(Datensätze zu Oberflächenelementen)
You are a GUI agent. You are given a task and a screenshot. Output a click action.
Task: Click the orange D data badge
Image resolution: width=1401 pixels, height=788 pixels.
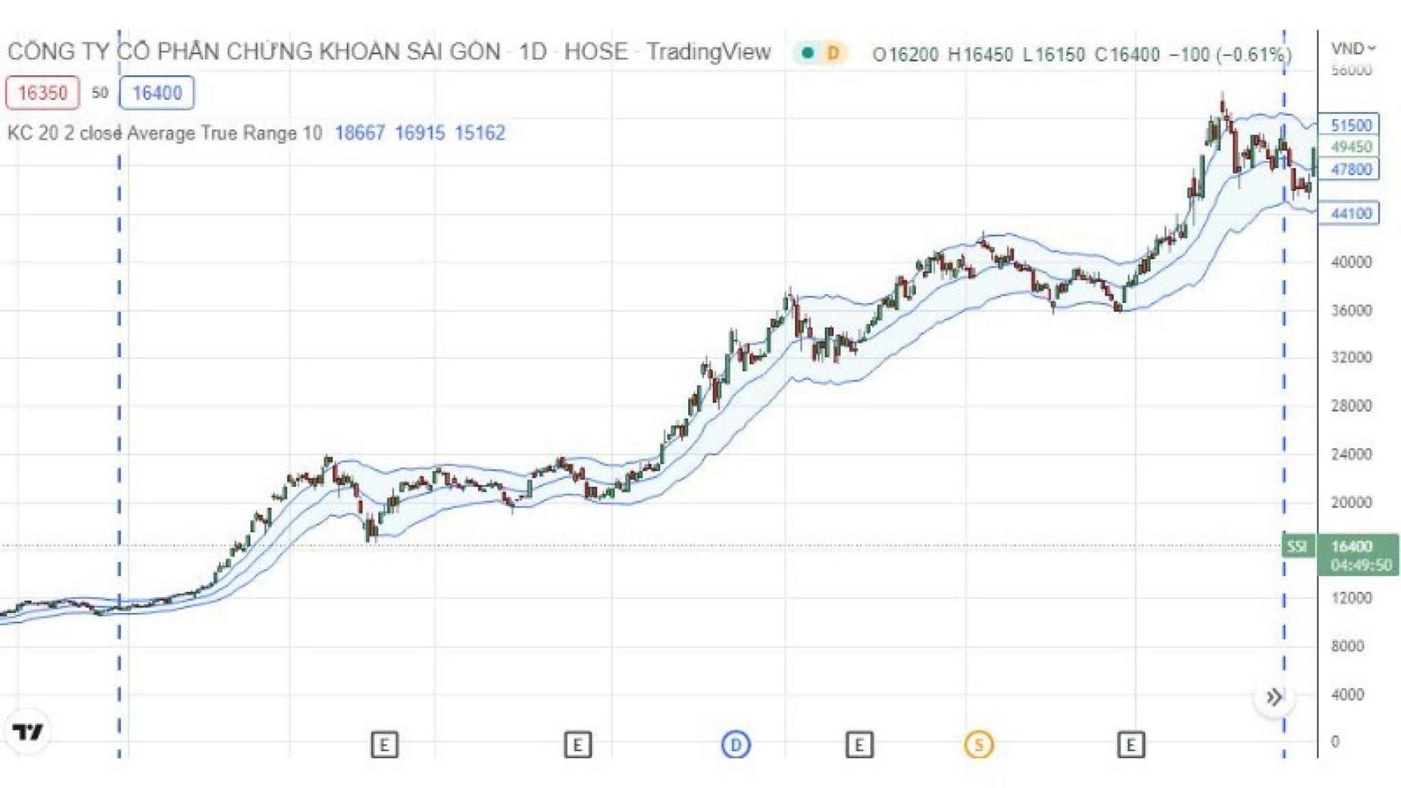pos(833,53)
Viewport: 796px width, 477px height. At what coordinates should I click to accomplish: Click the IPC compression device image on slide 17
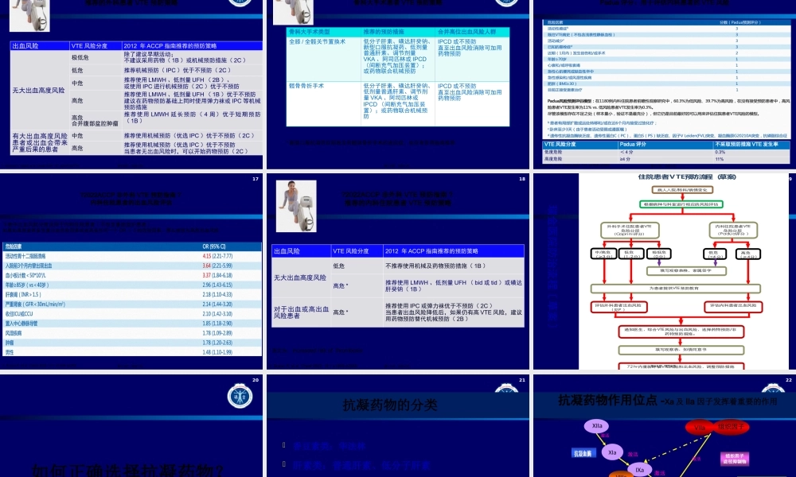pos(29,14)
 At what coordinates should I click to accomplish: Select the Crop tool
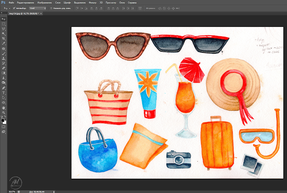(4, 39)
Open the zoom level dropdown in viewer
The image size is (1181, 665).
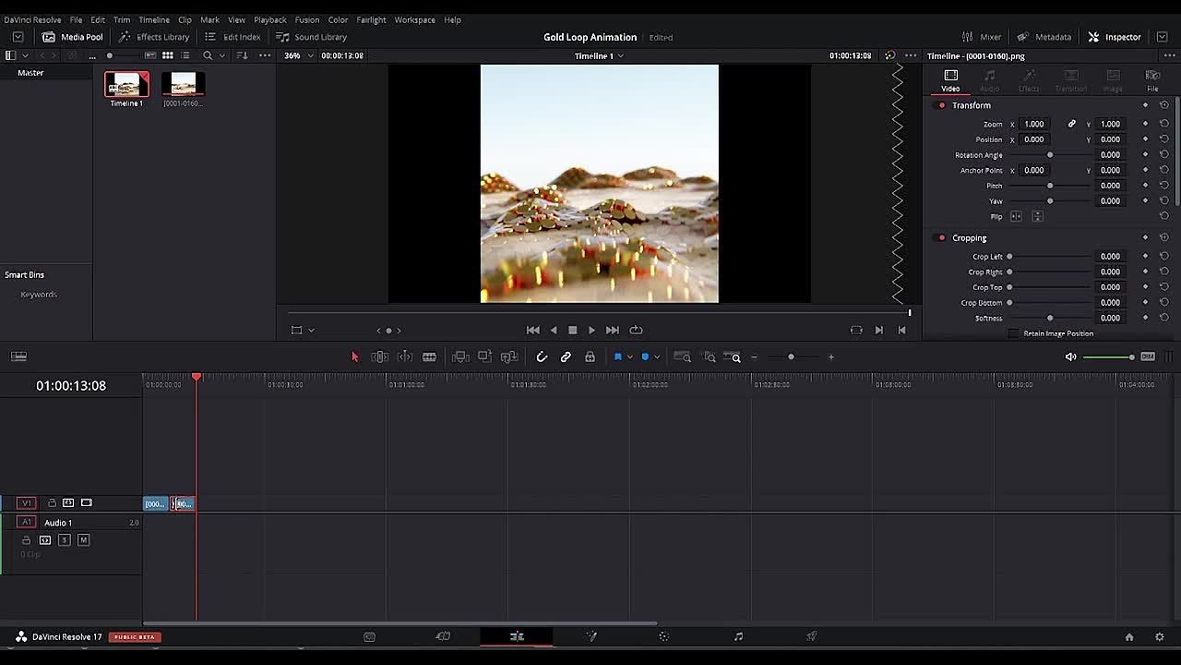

◆ AUFGABENSTELLUNG
Geben Sie die obigen Datensätze als Markdown-Tabelle mit den Spalten „Nr.“ und „Zeile“ wieder, mit der laufenden Nummer und dem Wortlaut jeder nicht leeren Zeile. Die Bilder lassen Sie dabei weg.

◆ ERWARTETE AUSGABE
| Nr. | Zeile |
|---|---|
| 1 | You are a GUI agent. You are given a task and a screenshot. Output a click action. |
| 2 | Task: Click the orange D data badge |
| 3 | Image resolution: width=1401 pixels, height=788 pixels. |
| 4 | pos(833,53) |
| 5 | Viewport: 796px width, 477px height. At what coordinates should I click to accomplish: Click the IPC compression device image on slide 17 |
| 6 | pos(29,14) |
| 7 |  At what coordinates should I click to accomplish: Select the Crop tool |
| 8 | (4, 39) |
| 9 | Open the zoom level dropdown in viewer |
| 10 | The image size is (1181, 665). |